**Provided material**

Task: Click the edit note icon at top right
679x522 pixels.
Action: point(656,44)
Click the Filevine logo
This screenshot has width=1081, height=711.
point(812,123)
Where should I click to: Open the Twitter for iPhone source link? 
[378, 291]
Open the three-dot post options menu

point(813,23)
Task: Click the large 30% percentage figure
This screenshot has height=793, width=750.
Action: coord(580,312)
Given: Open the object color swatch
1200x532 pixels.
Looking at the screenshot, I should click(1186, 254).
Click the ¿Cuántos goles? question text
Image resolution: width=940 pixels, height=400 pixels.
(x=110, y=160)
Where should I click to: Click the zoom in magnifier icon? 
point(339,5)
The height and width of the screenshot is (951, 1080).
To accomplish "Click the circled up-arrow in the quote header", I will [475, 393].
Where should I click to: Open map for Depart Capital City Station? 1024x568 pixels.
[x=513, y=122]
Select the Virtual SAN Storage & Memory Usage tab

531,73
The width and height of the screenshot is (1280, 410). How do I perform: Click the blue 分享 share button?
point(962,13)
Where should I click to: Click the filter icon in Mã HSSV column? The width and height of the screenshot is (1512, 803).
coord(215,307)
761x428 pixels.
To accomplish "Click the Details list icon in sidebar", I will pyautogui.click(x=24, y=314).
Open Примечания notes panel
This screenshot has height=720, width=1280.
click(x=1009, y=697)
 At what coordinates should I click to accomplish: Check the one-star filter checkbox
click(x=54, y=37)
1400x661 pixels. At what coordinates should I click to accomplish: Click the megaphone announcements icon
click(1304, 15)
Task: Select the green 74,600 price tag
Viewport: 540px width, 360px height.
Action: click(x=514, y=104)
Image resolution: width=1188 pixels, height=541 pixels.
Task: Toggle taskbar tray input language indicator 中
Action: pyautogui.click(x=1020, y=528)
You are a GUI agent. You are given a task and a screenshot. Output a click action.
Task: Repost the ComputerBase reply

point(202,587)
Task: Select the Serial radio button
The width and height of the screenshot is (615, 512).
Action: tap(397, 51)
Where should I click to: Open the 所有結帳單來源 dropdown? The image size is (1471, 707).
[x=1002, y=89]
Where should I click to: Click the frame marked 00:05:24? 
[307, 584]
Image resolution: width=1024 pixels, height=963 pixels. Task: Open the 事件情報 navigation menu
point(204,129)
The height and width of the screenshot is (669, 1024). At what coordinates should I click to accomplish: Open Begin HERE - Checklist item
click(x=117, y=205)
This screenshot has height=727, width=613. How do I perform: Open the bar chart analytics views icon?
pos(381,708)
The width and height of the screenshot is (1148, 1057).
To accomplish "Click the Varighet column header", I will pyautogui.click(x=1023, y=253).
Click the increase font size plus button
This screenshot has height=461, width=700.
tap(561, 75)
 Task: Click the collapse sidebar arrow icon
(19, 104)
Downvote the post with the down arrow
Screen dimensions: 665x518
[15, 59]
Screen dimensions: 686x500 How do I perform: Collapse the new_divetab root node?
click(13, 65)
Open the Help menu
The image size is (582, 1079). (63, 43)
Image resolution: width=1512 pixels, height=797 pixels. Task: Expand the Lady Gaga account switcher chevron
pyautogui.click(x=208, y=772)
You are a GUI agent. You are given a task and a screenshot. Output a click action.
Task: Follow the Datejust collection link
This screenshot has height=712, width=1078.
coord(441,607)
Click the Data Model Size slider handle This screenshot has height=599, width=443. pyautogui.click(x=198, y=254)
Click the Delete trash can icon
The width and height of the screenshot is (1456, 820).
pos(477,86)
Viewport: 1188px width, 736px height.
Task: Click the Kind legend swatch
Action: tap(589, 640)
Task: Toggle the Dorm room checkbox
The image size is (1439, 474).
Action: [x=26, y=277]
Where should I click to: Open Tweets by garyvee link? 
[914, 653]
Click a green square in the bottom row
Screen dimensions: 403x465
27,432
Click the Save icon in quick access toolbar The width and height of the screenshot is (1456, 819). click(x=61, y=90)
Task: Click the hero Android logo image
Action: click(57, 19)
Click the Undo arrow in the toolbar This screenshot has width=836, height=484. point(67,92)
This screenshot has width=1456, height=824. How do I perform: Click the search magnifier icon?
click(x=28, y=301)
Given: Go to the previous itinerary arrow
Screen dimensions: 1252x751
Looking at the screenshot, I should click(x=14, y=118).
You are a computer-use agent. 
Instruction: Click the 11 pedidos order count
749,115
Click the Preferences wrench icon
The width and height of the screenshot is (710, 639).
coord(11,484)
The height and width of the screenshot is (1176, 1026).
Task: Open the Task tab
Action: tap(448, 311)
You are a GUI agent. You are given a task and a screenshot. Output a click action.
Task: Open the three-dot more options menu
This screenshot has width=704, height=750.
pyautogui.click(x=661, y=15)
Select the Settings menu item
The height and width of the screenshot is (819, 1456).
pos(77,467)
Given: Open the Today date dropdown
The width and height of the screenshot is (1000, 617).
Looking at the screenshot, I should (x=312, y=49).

**Task requirements**
Output each of the records exactly as it stands above.

**Result**
Task: Click the edit note icon at top right
679x522 pixels.
Action: point(656,44)
Click the Filevine logo
This screenshot has width=1081, height=711.
point(812,123)
Where should I click to: Open the Twitter for iPhone source link? 
[378, 291]
Open the three-dot post options menu

point(813,23)
Task: Click the large 30% percentage figure
This screenshot has height=793, width=750.
Action: coord(580,312)
Given: Open the object color swatch
1200x532 pixels.
Looking at the screenshot, I should click(1186, 254).
Click the ¿Cuántos goles? question text
Image resolution: width=940 pixels, height=400 pixels.
(x=110, y=160)
Where should I click to: Click the zoom in magnifier icon? 
point(339,5)
The height and width of the screenshot is (951, 1080).
To accomplish "Click the circled up-arrow in the quote header", I will [475, 393].
Where should I click to: Open map for Depart Capital City Station? 1024x568 pixels.
[x=513, y=122]
Select the Virtual SAN Storage & Memory Usage tab

531,73
The width and height of the screenshot is (1280, 410). How do I perform: Click the blue 分享 share button?
point(962,13)
Where should I click to: Click the filter icon in Mã HSSV column? The width and height of the screenshot is (1512, 803).
coord(215,307)
761x428 pixels.
To accomplish "Click the Details list icon in sidebar", I will pyautogui.click(x=24, y=314).
Open Примечания notes panel
This screenshot has height=720, width=1280.
click(x=1009, y=697)
 At what coordinates should I click to accomplish: Check the one-star filter checkbox
click(x=54, y=37)
1400x661 pixels. At what coordinates should I click to accomplish: Click the megaphone announcements icon
click(1304, 15)
Task: Select the green 74,600 price tag
Viewport: 540px width, 360px height.
Action: click(x=514, y=104)
Image resolution: width=1188 pixels, height=541 pixels.
Task: Toggle taskbar tray input language indicator 中
Action: pyautogui.click(x=1020, y=528)
You are a GUI agent. You are given a task and a screenshot. Output a click action.
Task: Repost the ComputerBase reply

point(202,587)
Task: Select the Serial radio button
The width and height of the screenshot is (615, 512).
Action: tap(397, 51)
Where should I click to: Open the 所有結帳單來源 dropdown? The image size is (1471, 707).
[x=1002, y=89]
Where should I click to: Click the frame marked 00:05:24? 
[307, 584]
Image resolution: width=1024 pixels, height=963 pixels. Task: Open the 事件情報 navigation menu
point(204,129)
The height and width of the screenshot is (669, 1024). At what coordinates should I click to accomplish: Open Begin HERE - Checklist item
click(x=117, y=205)
This screenshot has height=727, width=613. How do I perform: Open the bar chart analytics views icon?
pos(381,708)
The width and height of the screenshot is (1148, 1057).
To accomplish "Click the Varighet column header", I will pyautogui.click(x=1023, y=253).
Click the increase font size plus button
This screenshot has height=461, width=700.
tap(561, 75)
 Task: Click the collapse sidebar arrow icon
(19, 104)
Downvote the post with the down arrow
Screen dimensions: 665x518
[15, 59]
Screen dimensions: 686x500 How do I perform: Collapse the new_divetab root node?
click(13, 65)
Open the Help menu
The image size is (582, 1079). (63, 43)
Image resolution: width=1512 pixels, height=797 pixels. Task: Expand the Lady Gaga account switcher chevron
pyautogui.click(x=208, y=772)
You are a GUI agent. You are given a task and a screenshot. Output a click action.
Task: Follow the Datejust collection link
This screenshot has height=712, width=1078.
coord(441,607)
Click the Data Model Size slider handle This screenshot has height=599, width=443. pyautogui.click(x=198, y=254)
Click the Delete trash can icon
The width and height of the screenshot is (1456, 820).
pos(477,86)
Viewport: 1188px width, 736px height.
Task: Click the Kind legend swatch
Action: tap(589, 640)
Task: Toggle the Dorm room checkbox
The image size is (1439, 474).
Action: [x=26, y=277]
Where should I click to: Open Tweets by garyvee link? 
[914, 653]
Click a green square in the bottom row
Screen dimensions: 403x465
27,432
Click the Save icon in quick access toolbar The width and height of the screenshot is (1456, 819). click(x=61, y=90)
Task: Click the hero Android logo image
Action: click(57, 19)
Click the Undo arrow in the toolbar This screenshot has width=836, height=484. point(67,92)
This screenshot has width=1456, height=824. How do I perform: Click the search magnifier icon?
click(x=28, y=301)
Given: Go to the previous itinerary arrow
Screen dimensions: 1252x751
Looking at the screenshot, I should click(x=14, y=118).
You are a computer-use agent. 
Instruction: Click the 11 pedidos order count
749,115
Click the Preferences wrench icon
The width and height of the screenshot is (710, 639).
coord(11,484)
The height and width of the screenshot is (1176, 1026).
Task: Open the Task tab
Action: tap(448, 311)
You are a GUI agent. You are given a task and a screenshot. Output a click action.
Task: Open the three-dot more options menu
This screenshot has width=704, height=750.
pyautogui.click(x=661, y=15)
Select the Settings menu item
The height and width of the screenshot is (819, 1456).
pos(77,467)
Given: Open the Today date dropdown
The width and height of the screenshot is (1000, 617).
Looking at the screenshot, I should (x=312, y=49).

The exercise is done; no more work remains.